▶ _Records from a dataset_
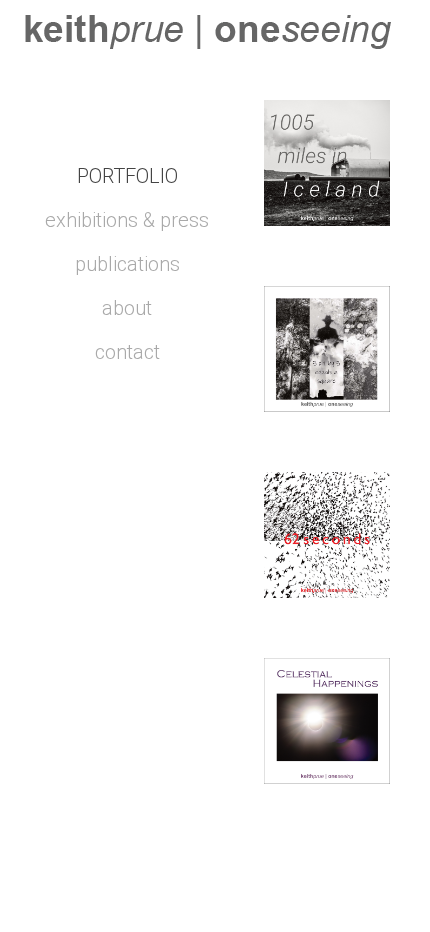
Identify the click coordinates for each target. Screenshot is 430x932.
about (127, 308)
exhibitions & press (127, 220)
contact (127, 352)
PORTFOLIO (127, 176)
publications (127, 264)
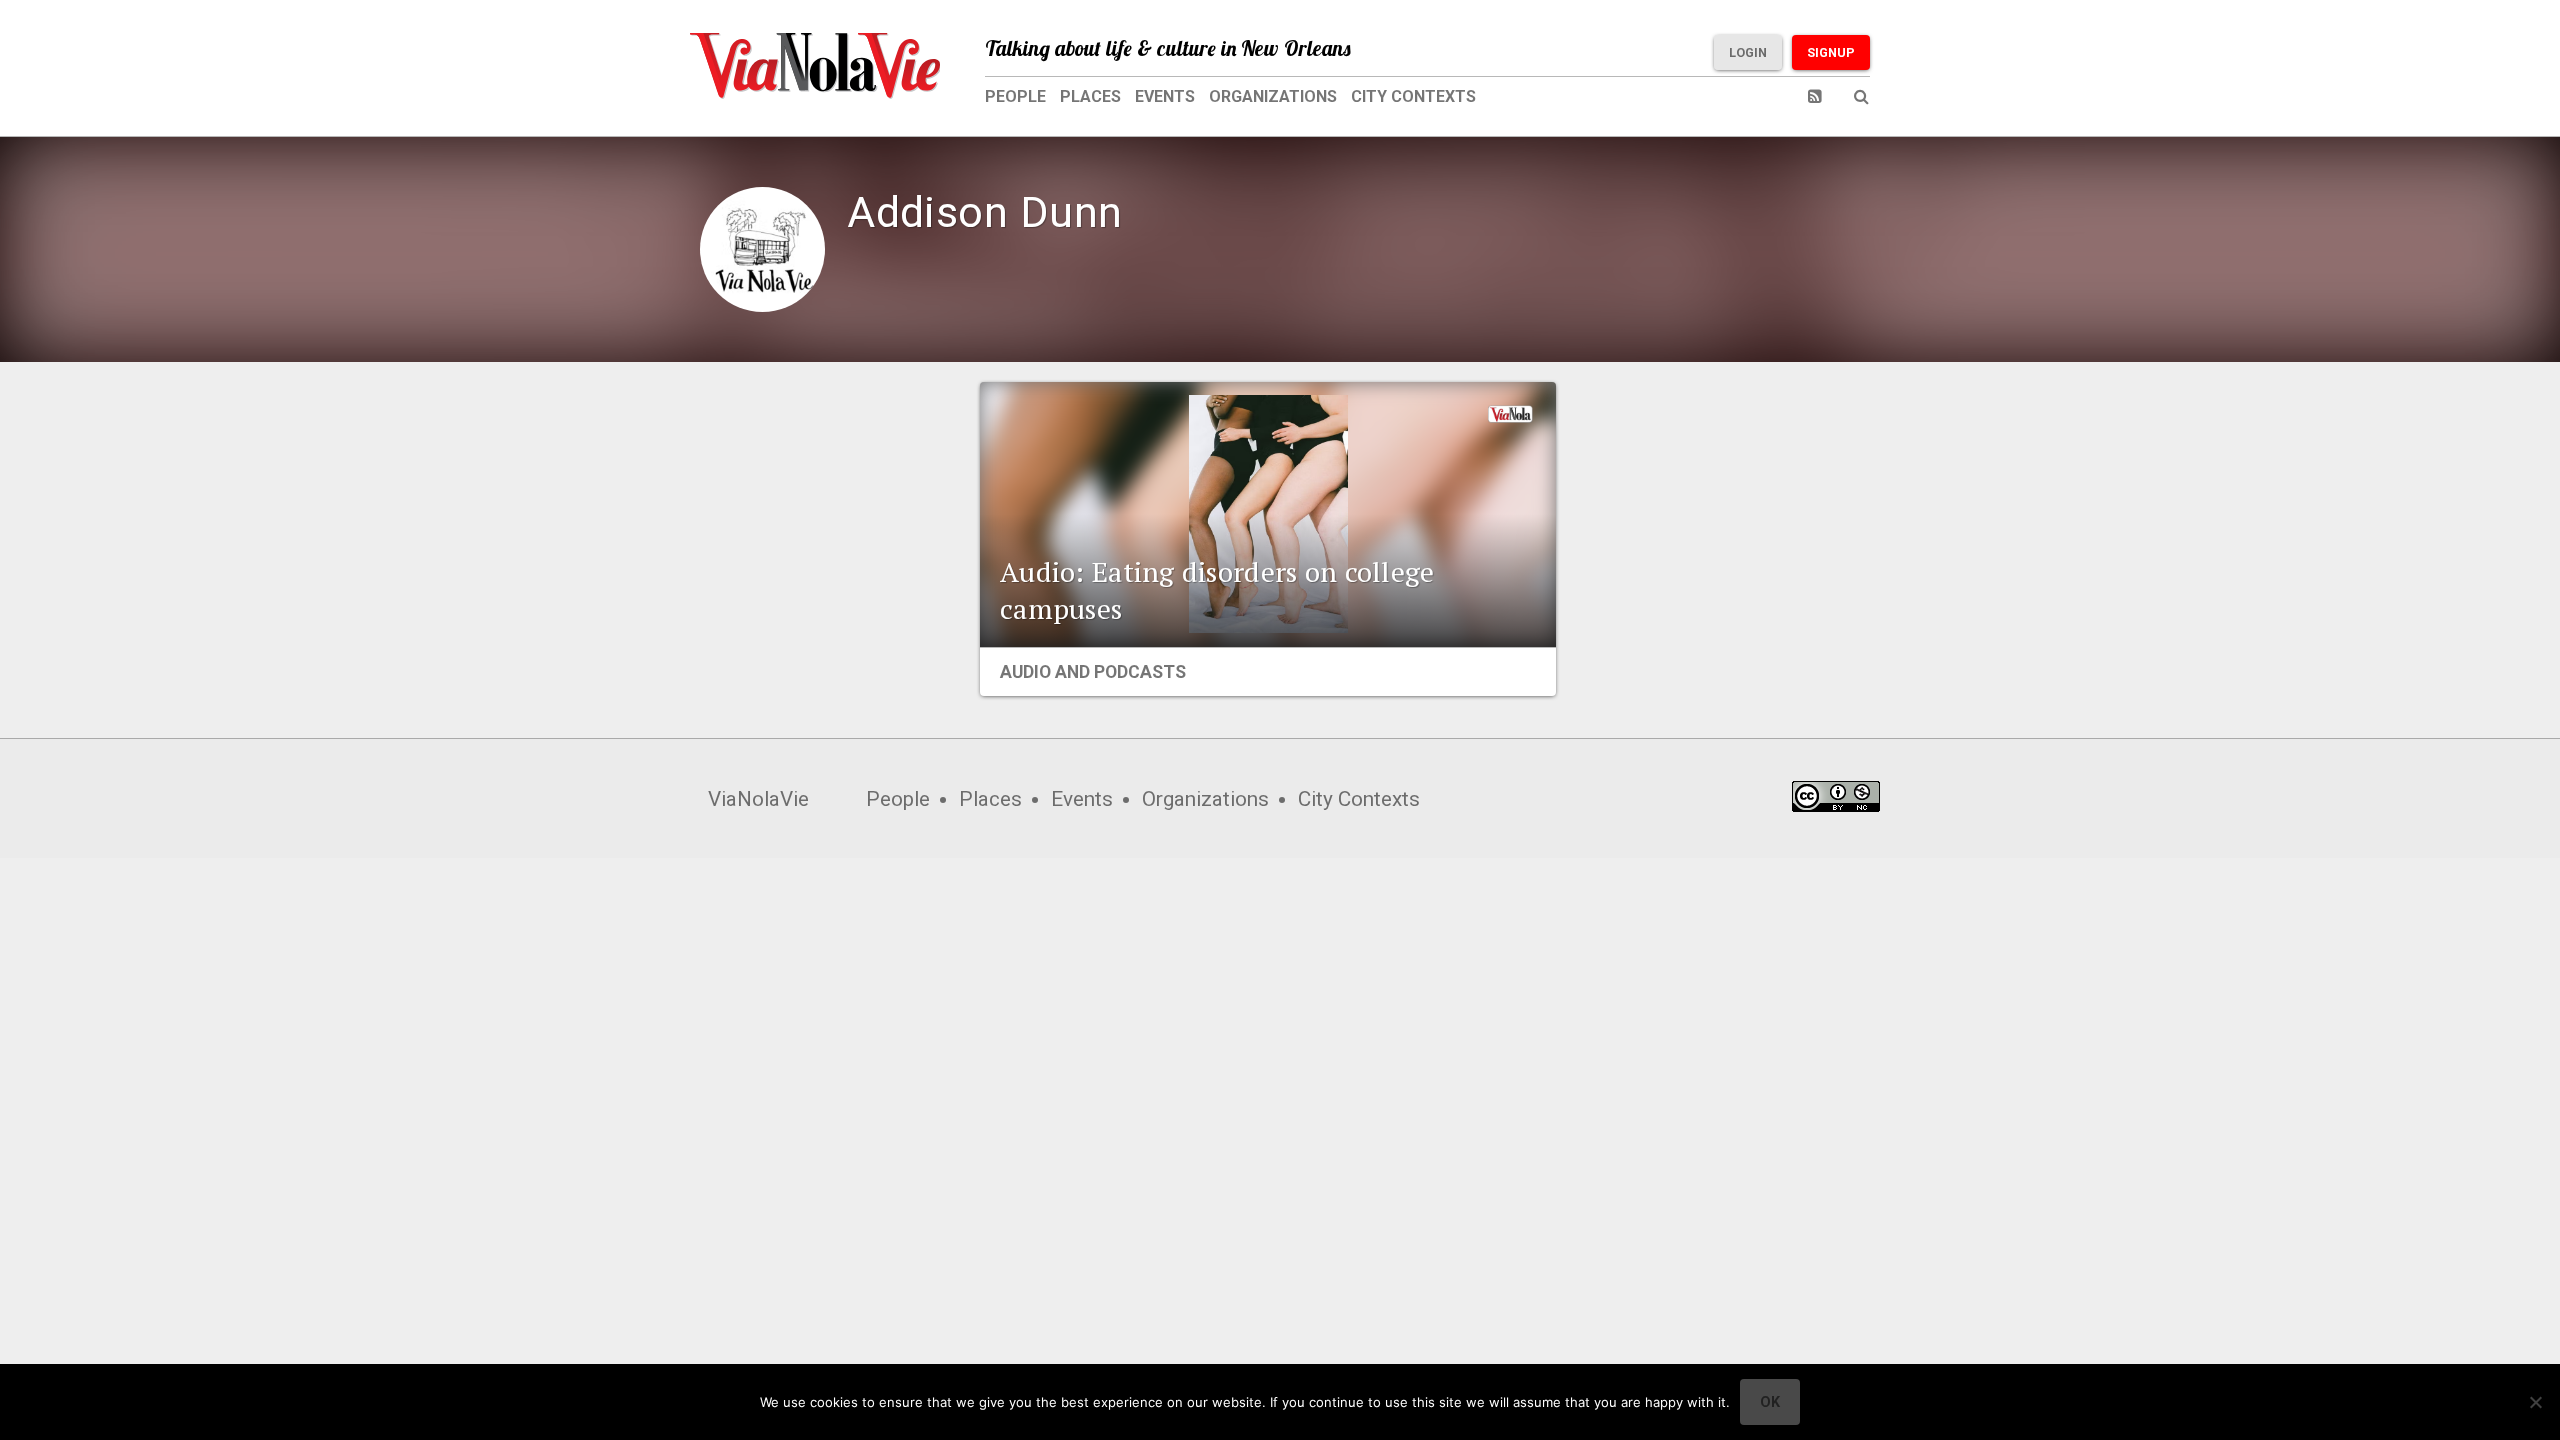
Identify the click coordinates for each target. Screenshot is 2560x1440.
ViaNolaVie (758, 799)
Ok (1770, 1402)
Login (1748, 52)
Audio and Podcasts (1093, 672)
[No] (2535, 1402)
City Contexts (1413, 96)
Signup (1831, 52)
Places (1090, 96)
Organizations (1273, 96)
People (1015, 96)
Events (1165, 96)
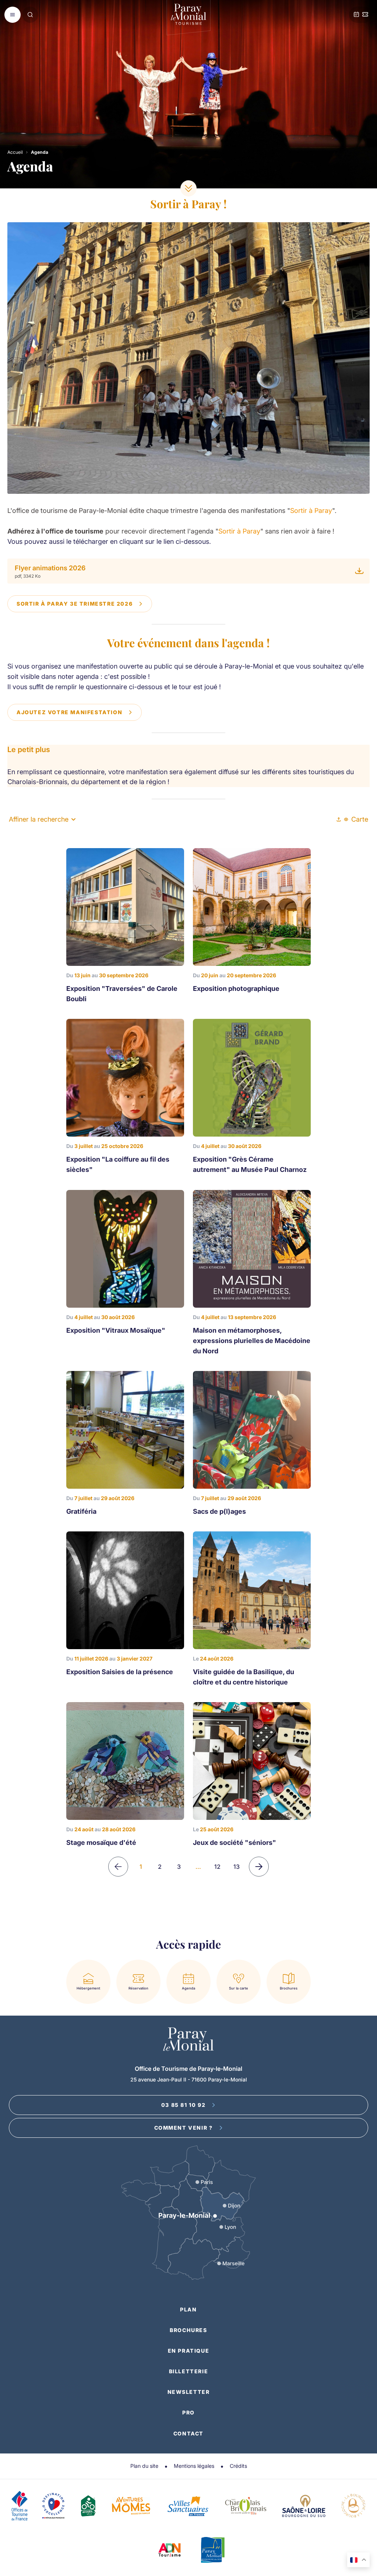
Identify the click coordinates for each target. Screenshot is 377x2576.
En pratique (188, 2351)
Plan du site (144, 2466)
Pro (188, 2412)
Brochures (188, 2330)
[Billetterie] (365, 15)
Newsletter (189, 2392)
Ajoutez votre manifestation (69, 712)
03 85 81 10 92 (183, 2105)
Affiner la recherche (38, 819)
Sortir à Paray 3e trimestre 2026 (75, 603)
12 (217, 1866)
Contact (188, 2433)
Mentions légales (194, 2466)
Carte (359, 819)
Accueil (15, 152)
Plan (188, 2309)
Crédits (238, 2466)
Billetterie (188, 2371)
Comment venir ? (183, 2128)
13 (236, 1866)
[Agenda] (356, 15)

▶ _Problem description_
Reproduce exactly the lines from the one with "Sortir à Paray 3e trimestre 2026 (75, 603)" through the end of the entries above, both ends included.

▶ _Written response_
Sortir à Paray 3e trimestre 2026 (75, 603)
12 (217, 1866)
Contact (188, 2433)
Mentions légales (194, 2466)
Carte (359, 819)
Accueil (15, 152)
Plan (188, 2309)
Crédits (238, 2466)
Billetterie (188, 2371)
Comment venir ? (183, 2128)
13 (236, 1866)
[Agenda] (356, 15)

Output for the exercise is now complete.